La mesa se quebró y el gobierno avanzó hacia la expropiación,
utilizando facultades legales existentes y justificando la medida en un
“interés público mayor”: asegurar vivienda digna a miles de familias
organizadas en más de 40 cooperativas, que ya contaban con ahorros y proyectos en curso.
La expropiación no abarca todo el terreno tomado —solo 100 de las 215 hectáreas—,
lo que implica que miles de habitantes de las zonas no contempladas
quedarán en una situación incierta y sujeta a eventuales desalojos,
según lo dictado por tribunales. El Estado priorizó las áreas más aptas
para un proyecto habitacional integral y técnicamente viable.
Un proyecto habitacional, pero muchas preguntas abiertas
El gobierno anunció que las hectáreas expropiadas serán destinadas a un conjunto habitacional que beneficiará a unas 3.700 familias,
articulado a través de las cooperativas existentes. El modelo, basado
en la corresponsabilidad y el ahorro previo, busca combinar inversión
estatal con capacidad organizativa local.
Pero
no está claro aún si los plazos permitirán atender la urgencia
inmediata. Tampoco se sabe qué ocurrirá con las aproximadamente 400 familias
que no pertenecen a cooperativas y que, por tanto, podrían quedar fuera
del proyecto. La expropiación, en ese sentido, abre un camino, pero
también revela las limitaciones del Estado para abarcar la totalidad de
la problemática.
Hay desafíos
urbanos relevantes: estabilización de terrenos, urbanización,
construcción de servicios, planificación vial, acceso a transporte,
integración al tejido urbano de San Antonio. Transformar una megatoma en
un barrio consolidado requiere recursos significativos y una voluntad
política sostenida durante años. La experiencia chilena demuestra que
esos compromisos, a menudo, se diluyen en ciclos políticos cortos.

· · · · · · ·

Actividad: Retoma el texto sobre la expropiación de la megatoma de San Antonio y continúalo a partir de su última oración.

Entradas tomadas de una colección
· · · · · · ·

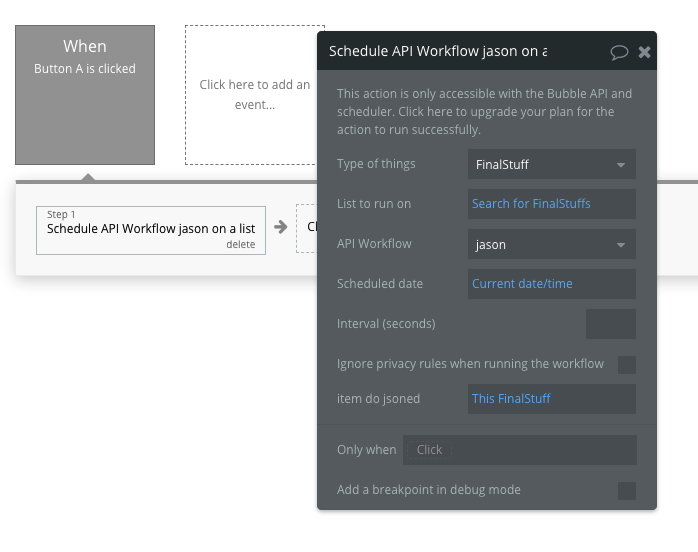Enable Add a breakpoint in debug mode
698x552 pixels.
[x=627, y=491]
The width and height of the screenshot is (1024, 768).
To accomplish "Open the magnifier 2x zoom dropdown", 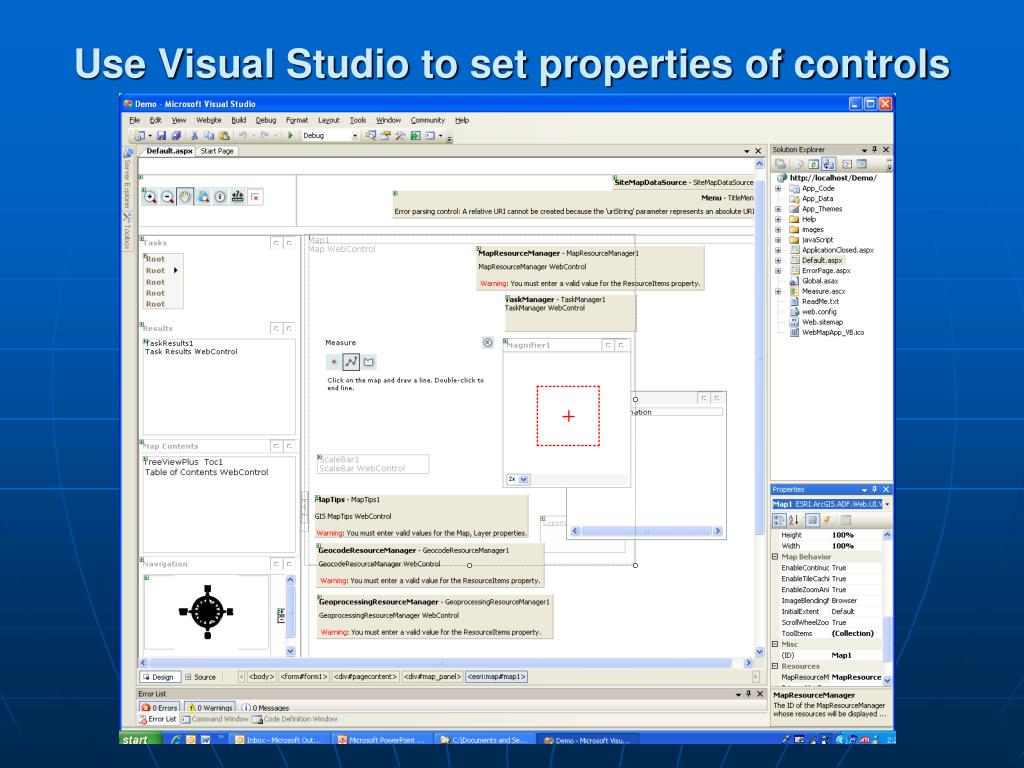I will click(x=524, y=479).
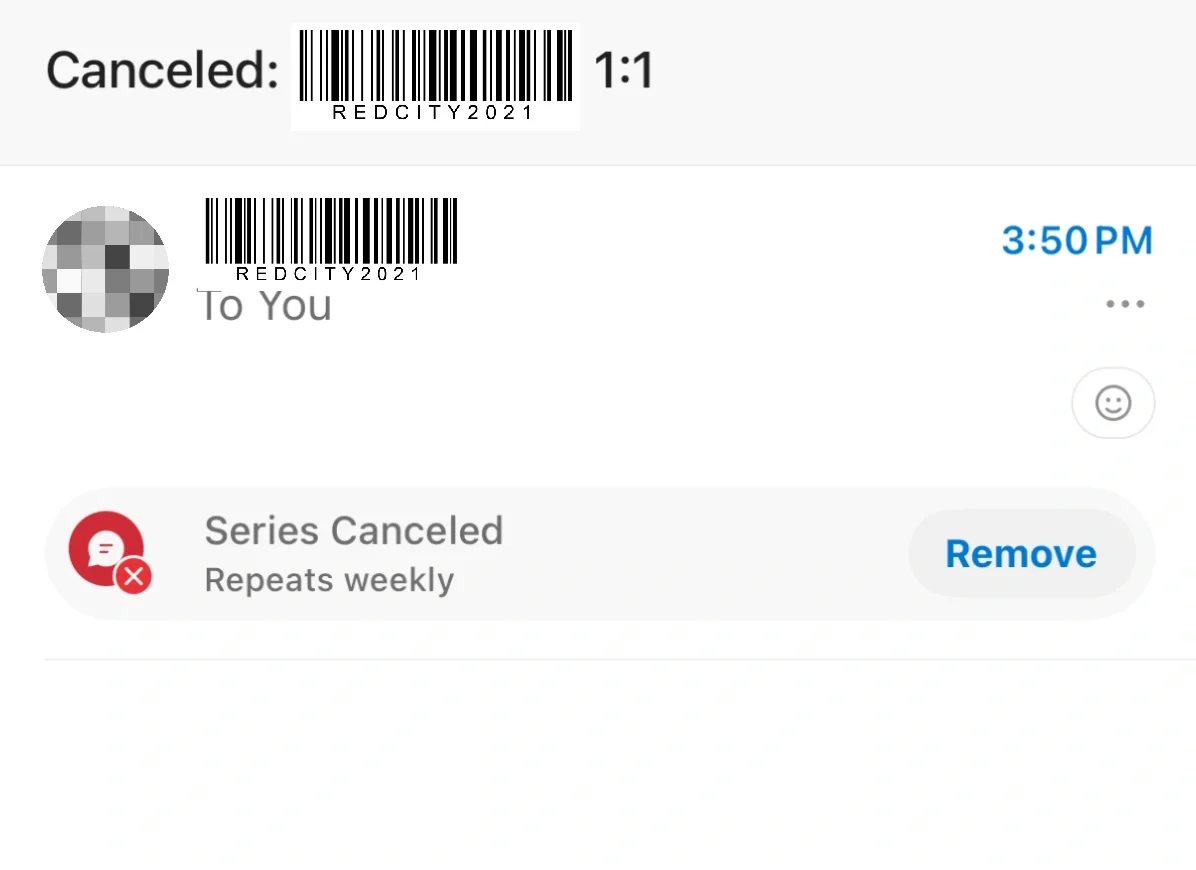This screenshot has width=1196, height=870.
Task: Click the white X badge on the meeting icon
Action: point(133,576)
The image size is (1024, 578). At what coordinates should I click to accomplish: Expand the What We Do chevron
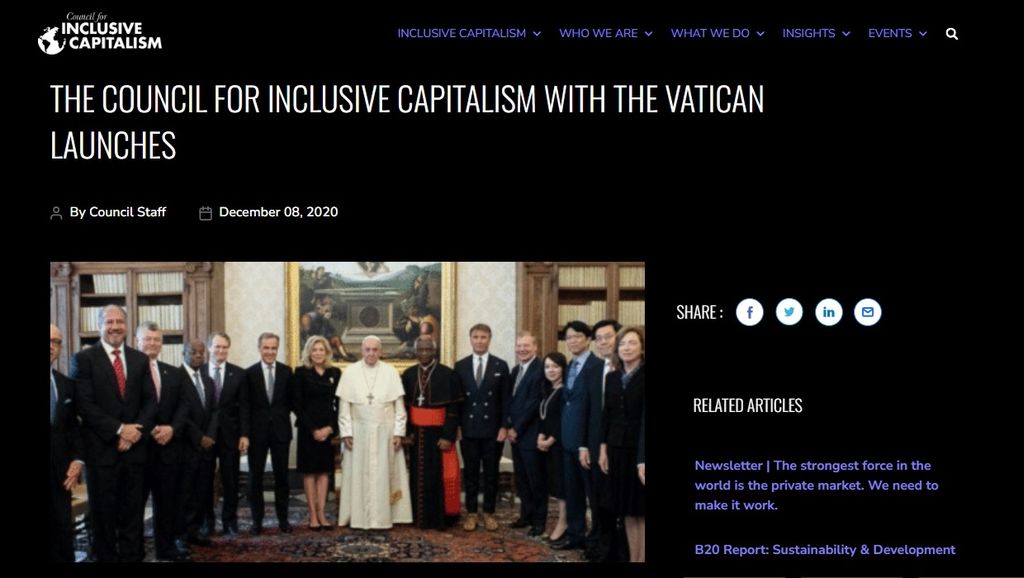pos(760,34)
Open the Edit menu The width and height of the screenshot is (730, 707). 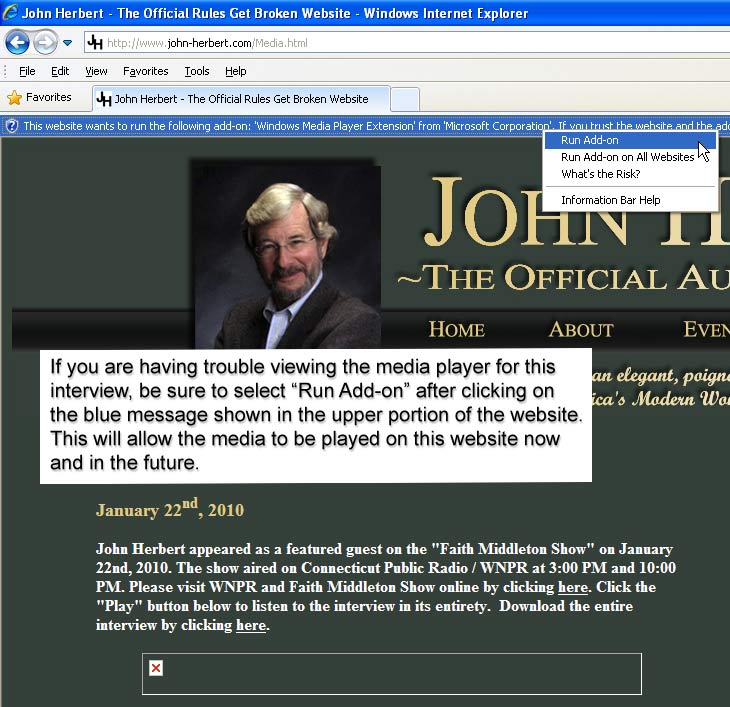(60, 71)
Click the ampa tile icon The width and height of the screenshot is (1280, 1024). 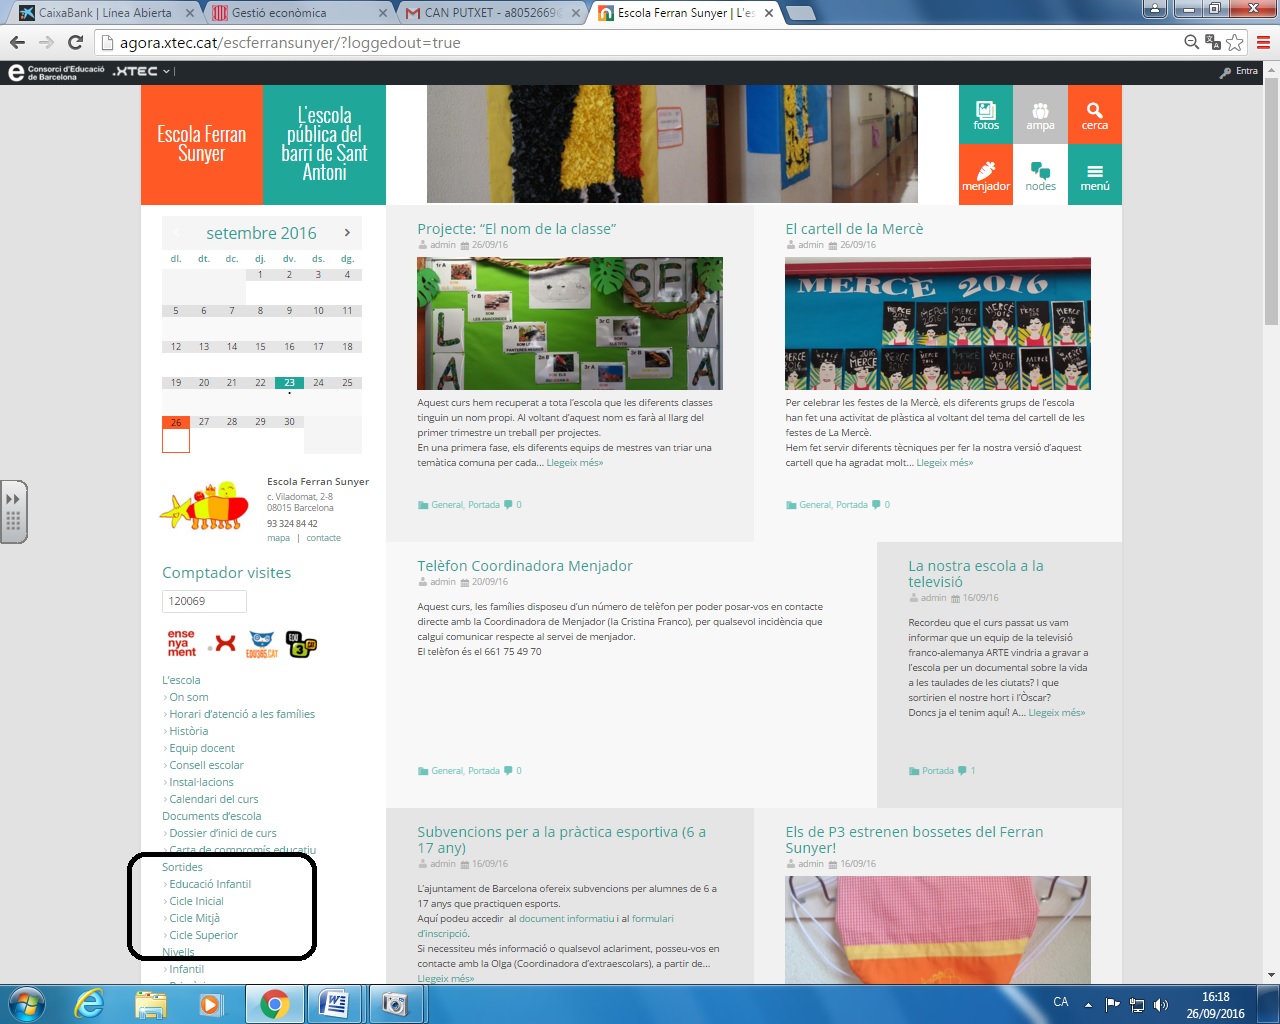(1040, 114)
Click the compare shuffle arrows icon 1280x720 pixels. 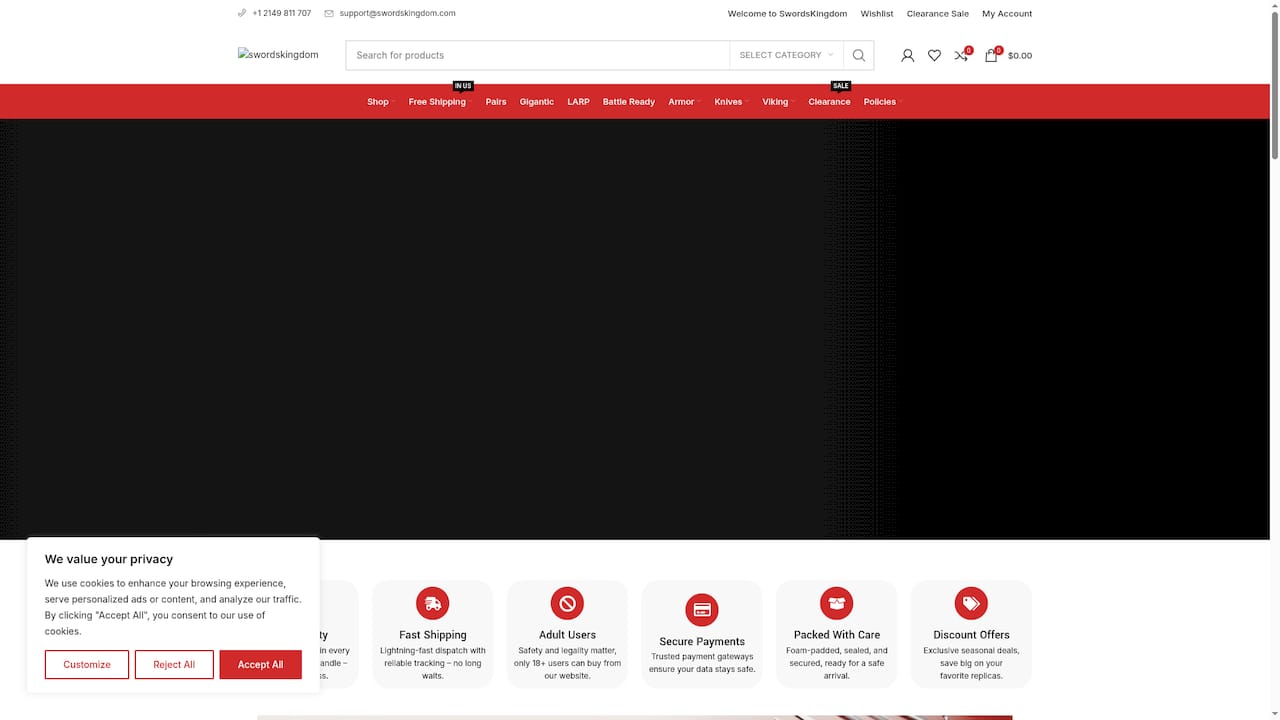(x=961, y=56)
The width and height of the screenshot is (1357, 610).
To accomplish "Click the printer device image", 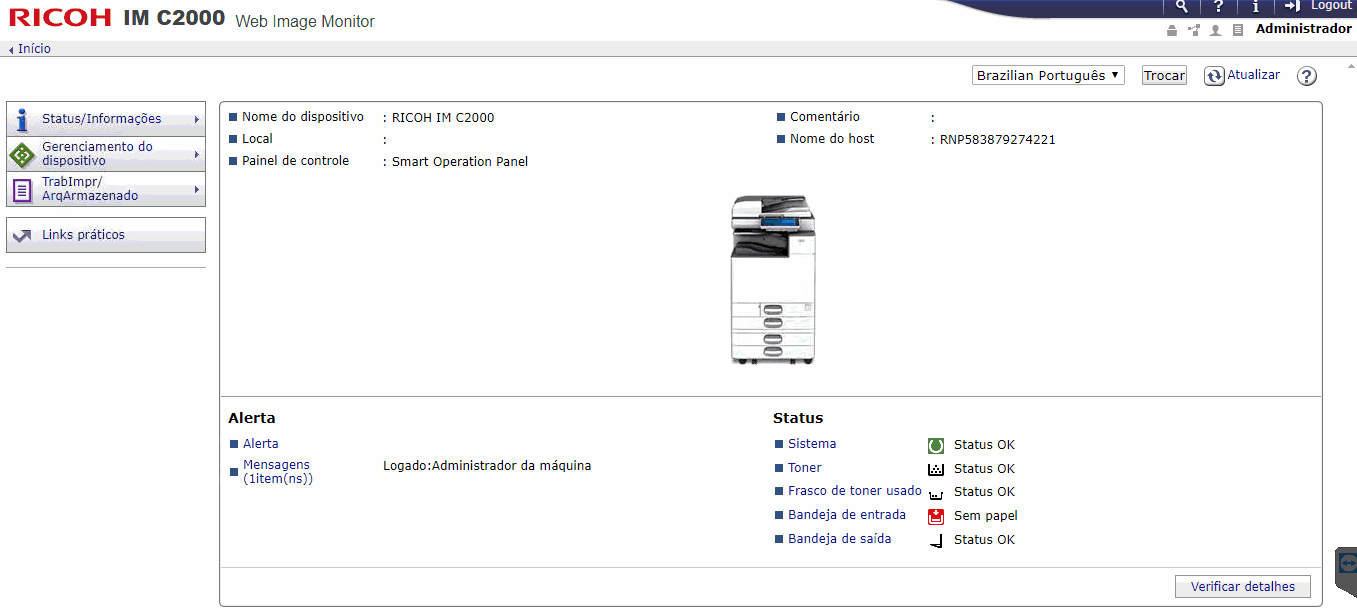I will coord(771,279).
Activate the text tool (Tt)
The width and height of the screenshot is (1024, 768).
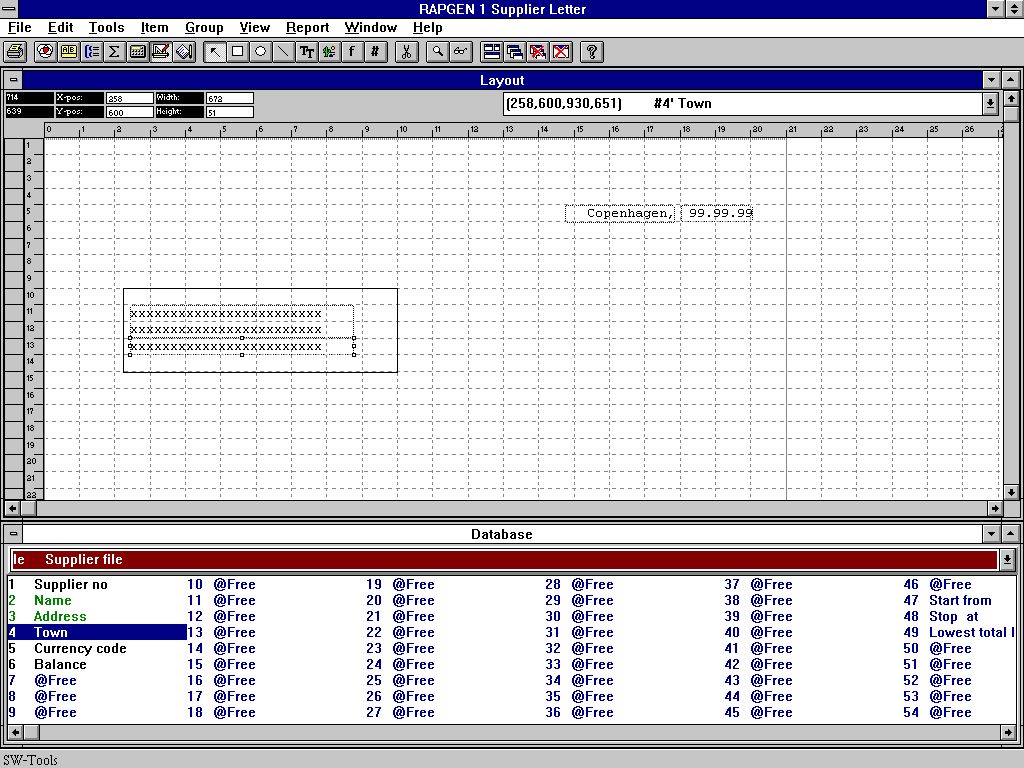(307, 51)
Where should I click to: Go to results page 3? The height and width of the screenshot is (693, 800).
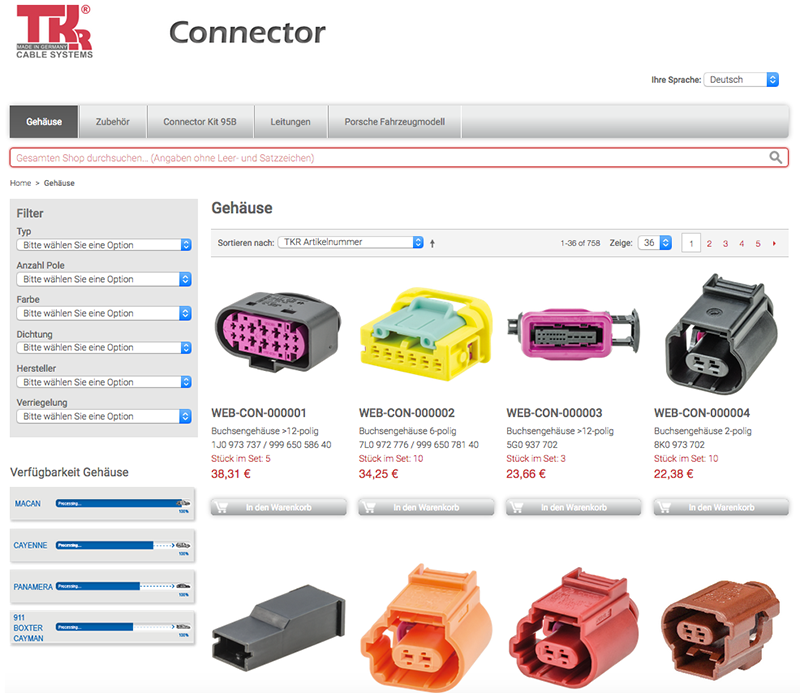(725, 243)
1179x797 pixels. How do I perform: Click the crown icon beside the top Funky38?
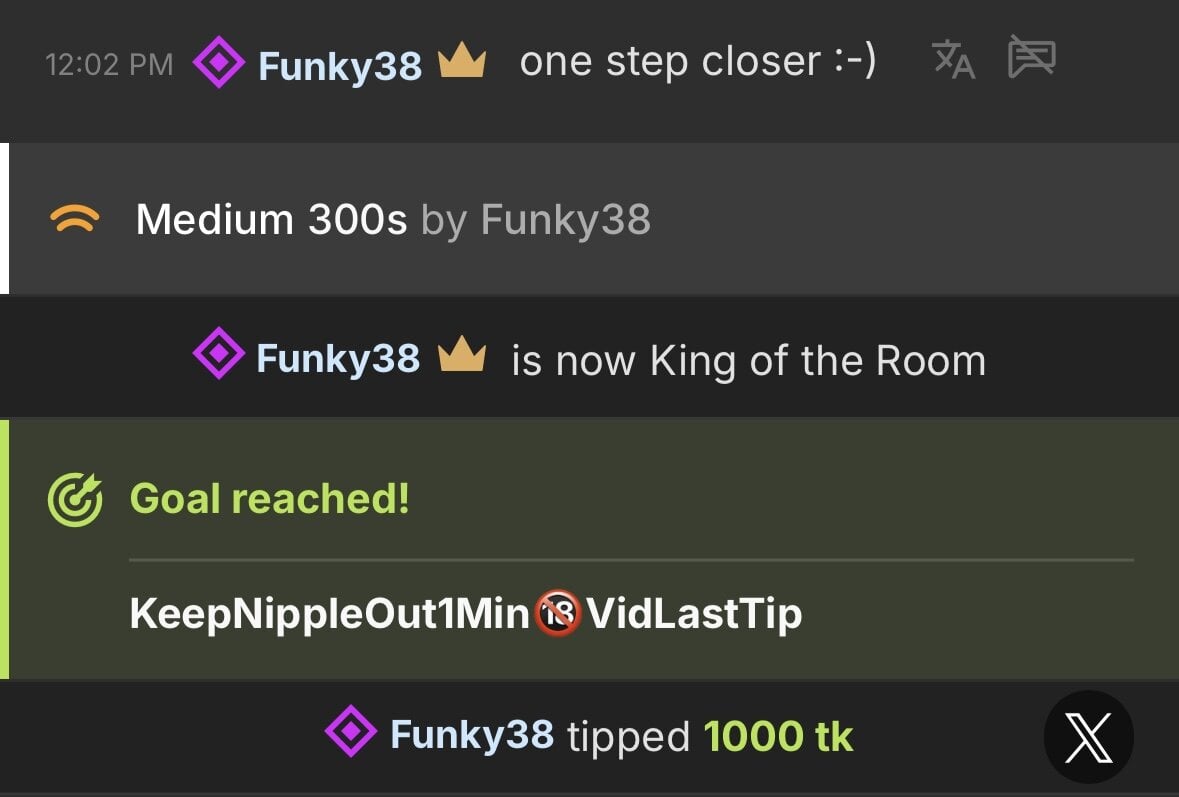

· · · · · · ·

Respuesta:
La toma como síntoma de una falla mayor
Aunque
el caso de San Antonio es excepcional por su tamaño, no lo es por su
origen. Chile lleva más de medio siglo enfrentando tomas de terreno
debido al alto costo del suelo y la lentitud del sistema público de
vivienda. Desde La Victoria en 1957, pasando por las tomas masivas de
los años 60, la erradicación neoliberal de los 80 y el auge de los
campamentos en los últimos veinte años, el patrón es siempre el mismo:
cuando el Estado no responde, los sectores populares autogestionan sus
soluciones.
La
crisis habitacional actual, alimentada por el encarecimiento del suelo
urbano, la subcontratación del modelo de vivienda social y la
desigualdad estructural, hace que miles de familias trabajadoras
—chilenas y migrantes— no puedan pagar un arriendo ni acceder a un
crédito hipotecario. El resultado es previsible: hacinamiento,
informalidad y tomas.
San
Antonio es, por tanto, un espejo: no solo de la precariedad, sino
también de la persistente desigualdad territorial del país. El conflicto
no surgió de la ilegalidad sino de la necesidad; la ocupación no
comenzó por voluntad de enfrentamiento, sino porque el mercado dejó
fuera a quienes no pueden pagar suelos cada vez más caros
El desafío que queda: reconocer el derecho a la ciudad
La
expropiación en San Antonio marca un precedente. Pero también obliga a
preguntar si el Estado está dispuesto a reformar el sistema de vivienda
más allá de responder a emergencias. Porque sin una política de suelo
robusta, una regulación del precio del arriendo y una inversión
sostenida en vivienda integrada, los campamentos seguirán creciendo, y
las expropiaciones serán solo parches en un paisaje urbano cada vez más
desigual.
San Antonio no debe
ser leído como un conflicto aislado, sino como parte de una crisis
estructural que exige cambios profundos: garantizar acceso real al
suelo, reconocer la vivienda como derecho social y construir ciudades en
las que los pobres no vivan en los márgenes —o en la ilegalidad
forzada—, sino como ciudadanos plenos.